À vous: Continuez le texte ci-dessous sur le blasphème et l'attaque contre les journalistes, à partir de sa dernière phrase.

Extrait du document:
◇ ◇ ◇ ◇
D'abord il faut rappeler la motivation des terroristes, un peu trop vite présentés uniquement comme des fous furieux.

Il ne s'agissait pas pour eux de tuer et de se faire tuer pour le plaisir, mais de punir les auteurs d'un blasphème.

Je pense que la plupart des musulmans condamnent l'assassinat des journalistes du journal mais je pense aussi que la plupart des musulmans se sont sentis atteints par l'édition des dessins satiriques représentant le prophète. Certains pensent même qu'ils l'ont bien cherché.

 

Le blasphème c'est mal

Le blasphème consiste à avoir un comportement volontairement insultant contre une religion.

Pour des incroyants, il n'est pas forcément facile de comprendre le caractère condamnable au plan moral du blasphème. Puisque Dieu n'existe pas, il n'y a pas de mal à l'insulter.
◇ ◇ ◇ ◇
Données affichées:

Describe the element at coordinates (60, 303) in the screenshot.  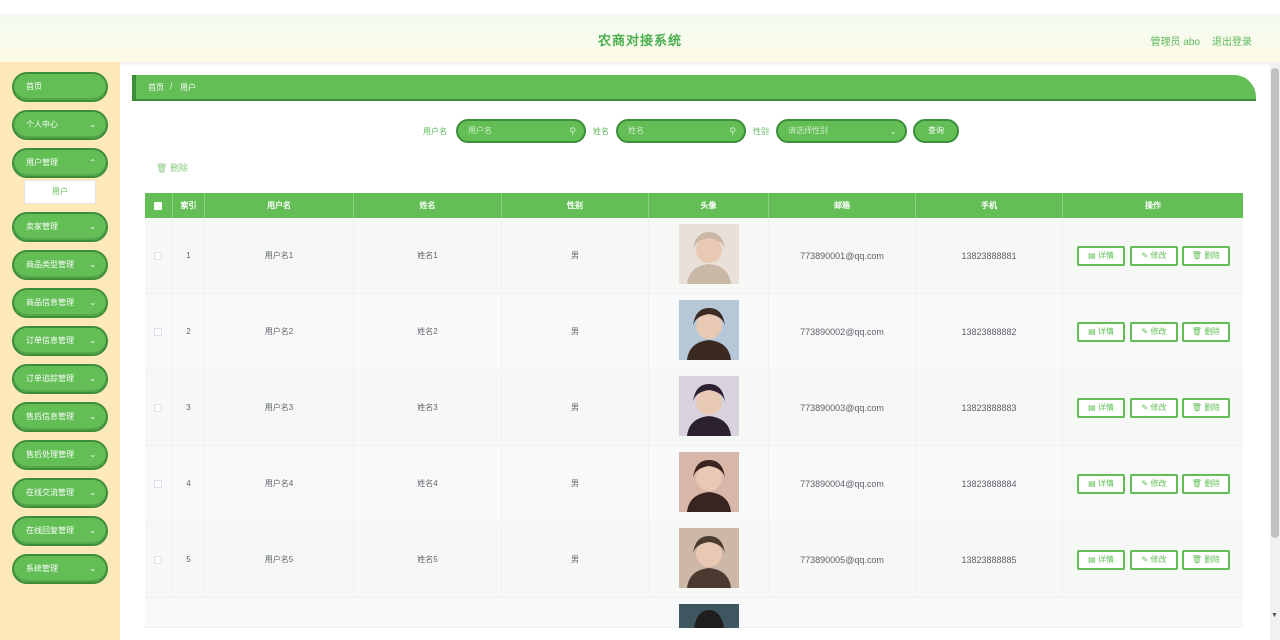
I see `sidebar-item-products: 商品信息管理 ⌄` at that location.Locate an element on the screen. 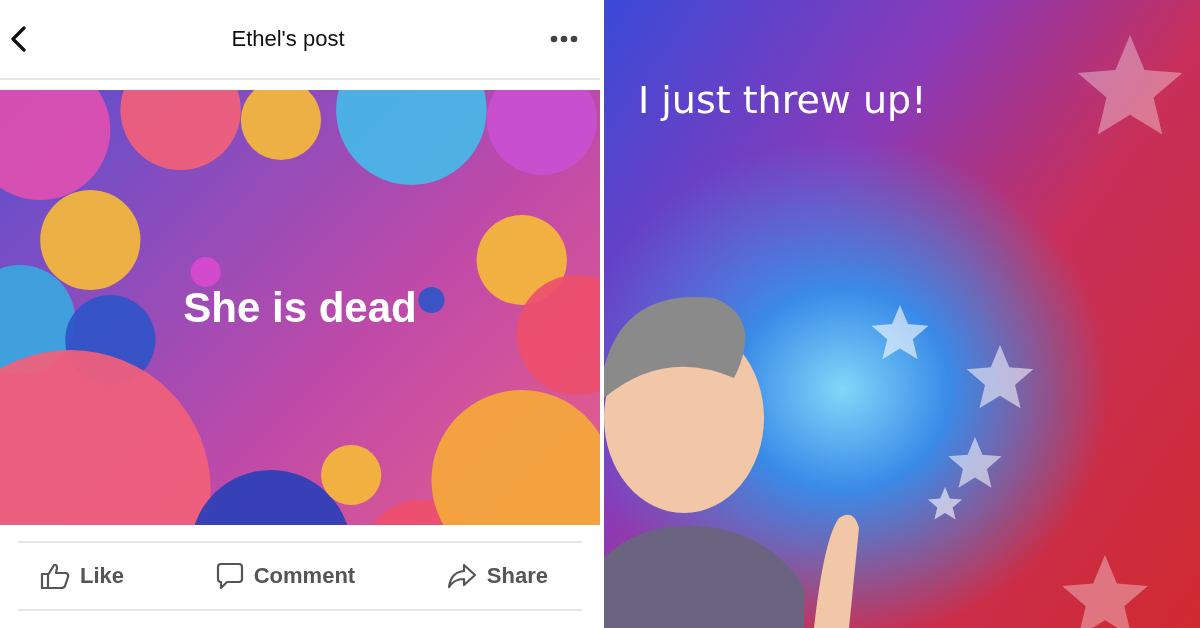  speech-bubble-icon is located at coordinates (230, 576).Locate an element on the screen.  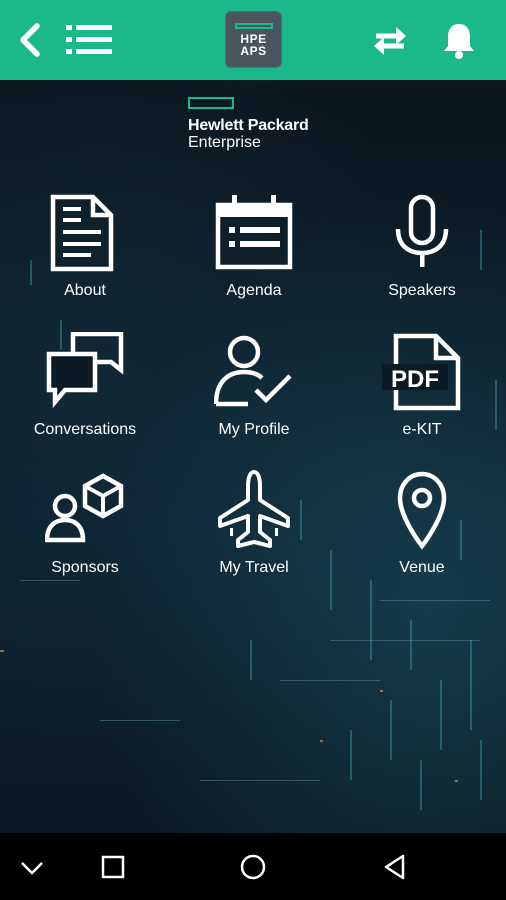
◇ ◇ ◇ ◇
Résultat ci-dessous:
C'est oublier que, pour les croyants, Dieu existe. Donc insulter le dieu de ces croyants, c'est insulter les croyants. C'est comme traiter leur mère de pute.

Le blasphème est une insulte aux croyants et comme toute insulte, il est condamnable.

Je ne vois pas comment un blasphème peut constituer une opinion utile au débat ou une oeuvre d'art.

Les artistes qui croient que la liberté artistique est un droit absolu sans limitation ont tort.

C'est ainsi que j'ai peu de sympathie pour l'artiste qui prétend que mettre un crucifix dans un bocal de pipi est une œuvre d'art. J'ai également une sympathie limitée pour les galiéristes et les commissaires d'expositions qui diffusent ce type de création artistique.

Le blasphème, et plus généralement l'insulte, ne se limite pas au domaine religieux.

Une personne qui siffle la marseillaise ou brule le drapeau français insulte la France et les français.

Une personne qui irait faire pipi sur la tombe du soldat inconnu commettrait une forme de blasphème, une forme d'insulte à tous les hommes qui ont donné leur vie pour la France.

 

La distinction entre le droit et la morale

Ce n'est pas parce que quelque chose est mal qu'il faut l'interdire juridiquement.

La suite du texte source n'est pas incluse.